OS Neutral Who uses parallels for games??

Discussion in 'Mac and PC Games' started by backinblack875, Mar 13, 2015.

  1. backinblack875 macrumors 6502a


    Aug 23, 2010
    1) Im upgrading my SSD to a larger size soon and instead of doing bootcamp again i was thinking of using parallels for windows/gaming for easier use. My question is how well does it perform with gaming?? No lag with high end games on high settings??

    I have rMBP mid 2012. 16gb RAM, 2.3GHz i7, Intel HD4000 as well as a dedicated NVIDIA GeForce GT 650M w/ 1GB VRAM.

    i have no problem with any games via bootcamp and can run them all on high, but don't know the level of decrease in performance of parallels.

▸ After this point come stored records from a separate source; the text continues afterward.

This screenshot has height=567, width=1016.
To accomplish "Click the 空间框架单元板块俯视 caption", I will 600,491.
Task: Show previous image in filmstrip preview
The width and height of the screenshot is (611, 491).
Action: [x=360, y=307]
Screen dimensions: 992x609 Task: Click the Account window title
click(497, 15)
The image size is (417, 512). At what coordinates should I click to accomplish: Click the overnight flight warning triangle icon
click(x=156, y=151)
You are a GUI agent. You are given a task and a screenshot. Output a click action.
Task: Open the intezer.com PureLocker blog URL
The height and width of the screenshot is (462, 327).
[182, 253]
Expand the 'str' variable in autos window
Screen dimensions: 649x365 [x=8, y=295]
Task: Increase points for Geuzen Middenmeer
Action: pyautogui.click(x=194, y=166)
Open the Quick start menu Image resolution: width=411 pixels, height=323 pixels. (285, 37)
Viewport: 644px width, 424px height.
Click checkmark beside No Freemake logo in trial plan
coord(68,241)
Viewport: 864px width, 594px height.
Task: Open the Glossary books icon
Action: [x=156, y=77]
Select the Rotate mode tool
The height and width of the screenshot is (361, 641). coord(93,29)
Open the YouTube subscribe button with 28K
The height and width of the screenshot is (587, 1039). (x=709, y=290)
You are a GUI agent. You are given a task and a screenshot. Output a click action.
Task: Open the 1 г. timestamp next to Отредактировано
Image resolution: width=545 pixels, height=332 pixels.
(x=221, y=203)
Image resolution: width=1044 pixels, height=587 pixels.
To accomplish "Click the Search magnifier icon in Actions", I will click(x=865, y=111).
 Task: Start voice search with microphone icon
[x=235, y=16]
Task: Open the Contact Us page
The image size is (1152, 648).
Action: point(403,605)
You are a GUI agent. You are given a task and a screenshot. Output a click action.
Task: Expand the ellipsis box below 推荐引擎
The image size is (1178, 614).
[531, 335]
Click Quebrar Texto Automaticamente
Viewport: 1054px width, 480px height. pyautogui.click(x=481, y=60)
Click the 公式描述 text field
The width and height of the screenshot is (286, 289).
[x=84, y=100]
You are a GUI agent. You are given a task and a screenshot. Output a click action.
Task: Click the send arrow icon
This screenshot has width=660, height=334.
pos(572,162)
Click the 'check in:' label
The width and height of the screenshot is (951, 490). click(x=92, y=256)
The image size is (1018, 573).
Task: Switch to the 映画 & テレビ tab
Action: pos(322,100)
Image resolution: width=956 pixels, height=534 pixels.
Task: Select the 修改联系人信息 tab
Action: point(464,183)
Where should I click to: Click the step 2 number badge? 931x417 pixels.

    2) Also, How does partitioning work on parallels?? do you still need to set off a specific amount of HD space?? can you change the amount afterwards?? or does Mac and windows share the entire SSD for parallels?

  2. Washac, Mar 13, 2015
    Last edited: Mar 13, 2015

    Washac macrumors 68020


    Jul 2, 2006
    Without going into to much detail which I am rubbish at this what I do.

    Parallels is only as good as the spec of the machine it runs on, better the spec better Parallels runs things, goes without saying I suppose.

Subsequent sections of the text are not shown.